[[ INPUT MATERIAL open ]]

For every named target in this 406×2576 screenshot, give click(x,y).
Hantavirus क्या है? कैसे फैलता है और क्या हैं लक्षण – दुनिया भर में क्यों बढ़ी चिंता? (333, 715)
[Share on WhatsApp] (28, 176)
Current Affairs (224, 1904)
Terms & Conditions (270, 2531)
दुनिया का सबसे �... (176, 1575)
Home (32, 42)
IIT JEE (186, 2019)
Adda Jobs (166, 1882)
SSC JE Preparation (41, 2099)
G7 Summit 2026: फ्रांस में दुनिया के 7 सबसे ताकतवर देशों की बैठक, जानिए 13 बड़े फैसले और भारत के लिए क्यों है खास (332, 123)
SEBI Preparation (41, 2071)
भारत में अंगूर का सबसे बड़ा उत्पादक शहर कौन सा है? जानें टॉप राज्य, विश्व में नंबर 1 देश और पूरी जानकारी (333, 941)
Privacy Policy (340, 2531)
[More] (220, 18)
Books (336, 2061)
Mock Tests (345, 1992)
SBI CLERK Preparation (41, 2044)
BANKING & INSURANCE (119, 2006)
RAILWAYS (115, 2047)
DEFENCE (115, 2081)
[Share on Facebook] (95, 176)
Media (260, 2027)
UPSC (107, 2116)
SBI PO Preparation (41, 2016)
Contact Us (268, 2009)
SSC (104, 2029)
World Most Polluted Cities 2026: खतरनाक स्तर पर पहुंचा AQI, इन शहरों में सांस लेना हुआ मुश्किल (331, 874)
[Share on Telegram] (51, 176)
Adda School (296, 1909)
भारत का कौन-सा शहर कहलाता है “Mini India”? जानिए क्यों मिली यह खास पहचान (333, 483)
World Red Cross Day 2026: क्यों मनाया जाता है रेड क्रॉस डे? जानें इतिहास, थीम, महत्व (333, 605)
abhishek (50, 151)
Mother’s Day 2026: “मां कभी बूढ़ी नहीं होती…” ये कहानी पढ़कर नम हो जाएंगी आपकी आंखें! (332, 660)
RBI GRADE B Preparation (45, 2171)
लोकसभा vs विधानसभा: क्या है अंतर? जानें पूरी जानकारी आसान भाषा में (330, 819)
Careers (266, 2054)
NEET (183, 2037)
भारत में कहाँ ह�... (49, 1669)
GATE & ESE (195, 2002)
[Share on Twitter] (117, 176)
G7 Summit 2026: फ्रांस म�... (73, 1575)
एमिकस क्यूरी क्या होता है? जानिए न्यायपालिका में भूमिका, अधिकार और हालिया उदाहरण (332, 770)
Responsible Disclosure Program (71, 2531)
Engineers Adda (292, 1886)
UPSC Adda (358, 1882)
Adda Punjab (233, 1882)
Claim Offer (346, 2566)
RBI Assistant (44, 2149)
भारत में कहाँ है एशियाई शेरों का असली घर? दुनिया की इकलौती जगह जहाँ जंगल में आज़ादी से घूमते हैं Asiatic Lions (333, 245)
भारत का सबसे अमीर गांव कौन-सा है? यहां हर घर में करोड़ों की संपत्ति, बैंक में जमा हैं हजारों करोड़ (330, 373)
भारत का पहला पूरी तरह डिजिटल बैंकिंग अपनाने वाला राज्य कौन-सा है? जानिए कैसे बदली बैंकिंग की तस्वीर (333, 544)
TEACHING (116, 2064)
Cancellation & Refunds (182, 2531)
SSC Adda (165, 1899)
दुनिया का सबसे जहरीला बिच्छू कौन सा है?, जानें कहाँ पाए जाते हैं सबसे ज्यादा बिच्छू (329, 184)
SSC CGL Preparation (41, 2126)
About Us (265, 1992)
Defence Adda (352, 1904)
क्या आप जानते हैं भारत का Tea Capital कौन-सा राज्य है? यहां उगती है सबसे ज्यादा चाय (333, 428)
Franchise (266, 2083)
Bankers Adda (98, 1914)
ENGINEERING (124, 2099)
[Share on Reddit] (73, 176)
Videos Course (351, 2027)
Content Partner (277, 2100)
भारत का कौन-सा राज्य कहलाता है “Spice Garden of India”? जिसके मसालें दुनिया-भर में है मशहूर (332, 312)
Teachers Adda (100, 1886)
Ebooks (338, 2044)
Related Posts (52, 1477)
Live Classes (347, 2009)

[[ INPUT MATERIAL closed ]]
[[ INPUT MATERIAL open ]]

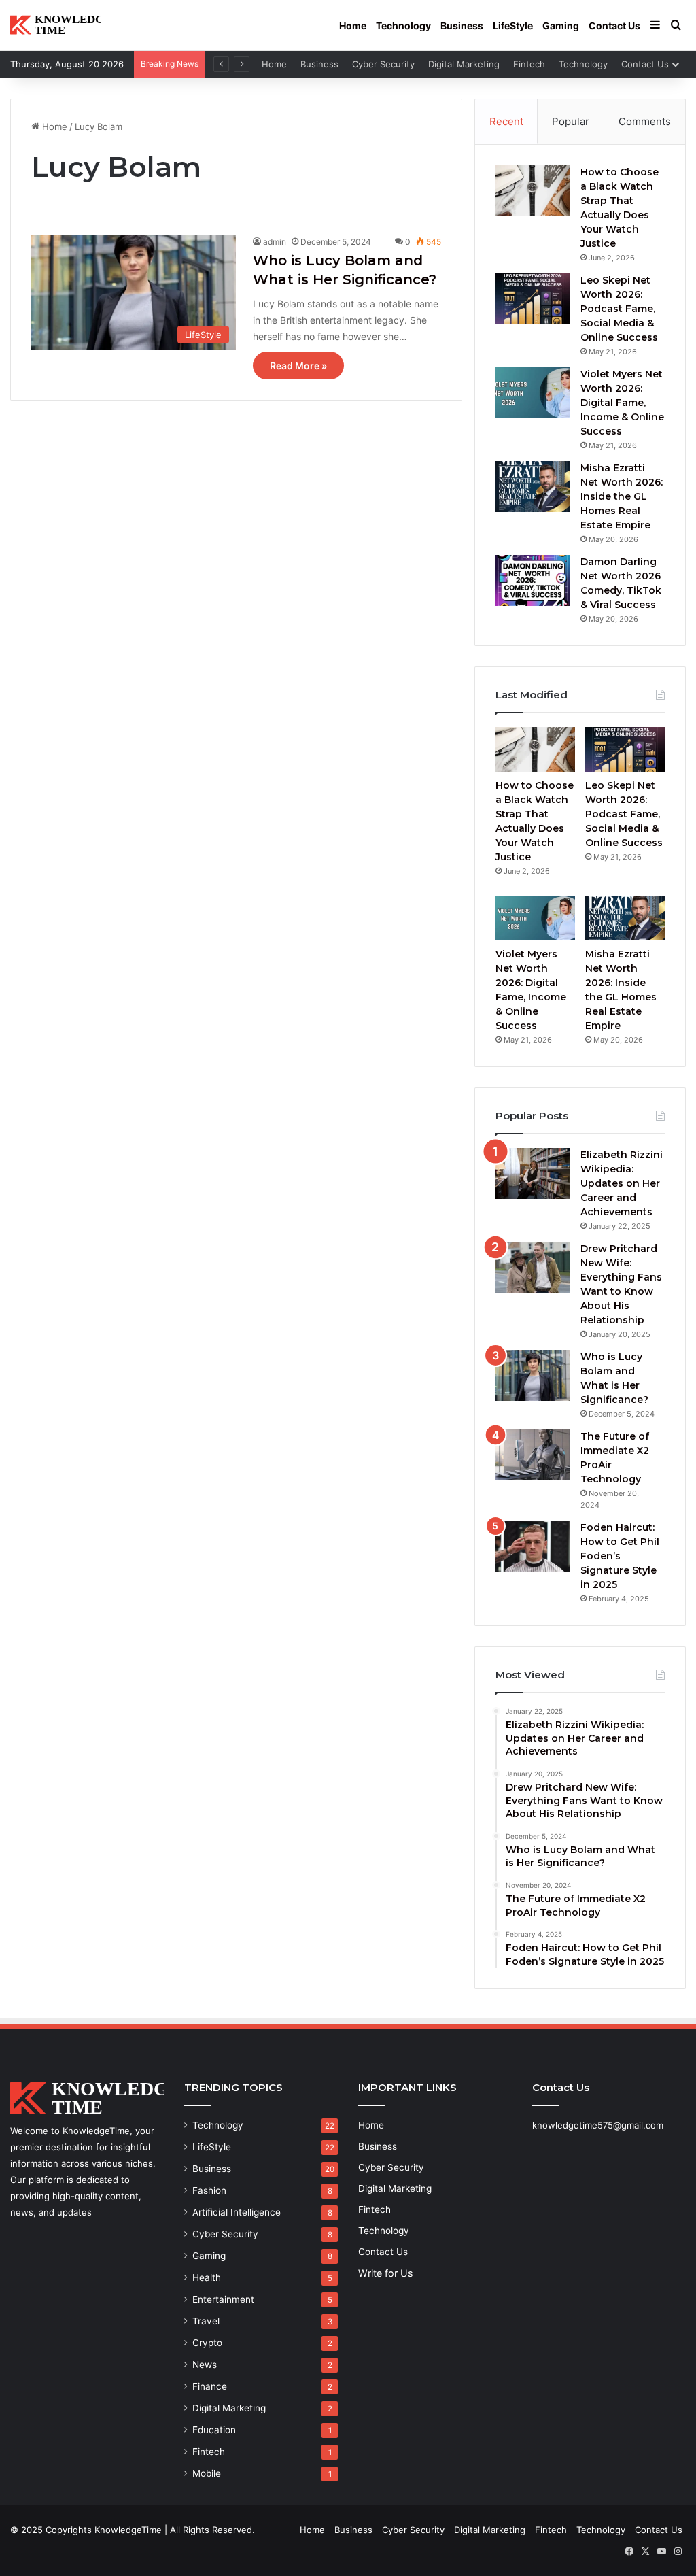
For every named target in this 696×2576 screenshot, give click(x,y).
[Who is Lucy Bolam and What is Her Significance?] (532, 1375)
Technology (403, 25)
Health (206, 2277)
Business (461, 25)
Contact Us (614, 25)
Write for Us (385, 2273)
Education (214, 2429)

[[ INPUT MATERIAL closed ]]

● **WORK TO BE COMPLETED**
For this task, write out exactly the lines of the entries above, starting at the line with "Privacy Policy (340, 2531)" and ending at the line with "क्या आप जानते", both included, and no others.

● **RESULT OF THIS TASK**
Privacy Policy (340, 2531)
[More] (220, 18)
Books (336, 2061)
Mock Tests (345, 1992)
SBI CLERK Preparation (41, 2044)
BANKING & INSURANCE (119, 2006)
RAILWAYS (115, 2047)
DEFENCE (115, 2081)
[Share on Facebook] (95, 176)
Media (260, 2027)
UPSC (107, 2116)
SBI PO Preparation (41, 2016)
Contact Us (268, 2009)
SSC (104, 2029)
World Most Polluted Cities 2026: खतरनाक स्तर पर पहुंचा AQI, इन शहरों में सांस लेना हुआ मुश्किल (331, 874)
[Share on Telegram] (51, 176)
Adda School (296, 1909)
भारत का कौन-सा शहर कहलाता है “Mini India”? जानिए क्यों मिली यह खास पहचान (333, 483)
World Red Cross Day 2026: क्यों मनाया जाता है रेड क्रॉस डे? जानें इतिहास, थीम, महत्व (333, 605)
abhishek (50, 151)
Mother’s Day 2026: “मां कभी बूढ़ी नहीं होती…” ये कहानी पढ़कर नम हो जाएंगी आपकी आंखें! (332, 660)
RBI GRADE B Preparation (45, 2171)
लोकसभा vs विधानसभा: क्या है अंतर? जानें पूरी जानकारी आसान भाषा में (330, 819)
Careers (266, 2054)
NEET (183, 2037)
भारत में कहाँ ह�... (49, 1669)
GATE & ESE (195, 2002)
[Share on Twitter] (117, 176)
G7 Summit 2026: फ्रांस म�... (73, 1575)
एमिकस क्यूरी क्या होता है? जानिए न्यायपालिका में भूमिका, अधिकार और हालिया उदाहरण (332, 770)
Responsible Disclosure Program (71, 2531)
Engineers Adda (292, 1886)
UPSC Adda (358, 1882)
Adda Punjab (233, 1882)
Claim Offer (346, 2566)
RBI Assistant (44, 2149)
भारत में कहाँ है एशियाई शेरों का असली घर? दुनिया की इकलौती जगह जहाँ जंगल में आज़ादी से घूमते हैं Asiatic Lions (333, 245)
भारत का सबसे अमीर गांव कौन-सा है? यहां हर घर में करोड़ों की संपत्ति, बैंक में जमा हैं हजारों करोड़ (330, 373)
भारत का पहला पूरी तरह डिजिटल बैंकिंग अपनाने वाला राज्य कौन-सा है? जानिए कैसे बदली बैंकिंग की तस्वीर (333, 544)
TEACHING (116, 2064)
Cancellation & Refunds (182, 2531)
SSC Adda (165, 1899)
दुनिया का सबसे जहरीला बिच्छू कौन सा है?, जानें कहाँ पाए जाते हैं सबसे ज्यादा बिच्छू (329, 184)
SSC CGL Preparation (41, 2126)
About Us (265, 1992)
Defence Adda (352, 1904)
क्या आप जानते हैं भारत का Tea Capital कौन-सा राज्य है? यहां उगती है सबसे ज्यादा चाय (333, 428)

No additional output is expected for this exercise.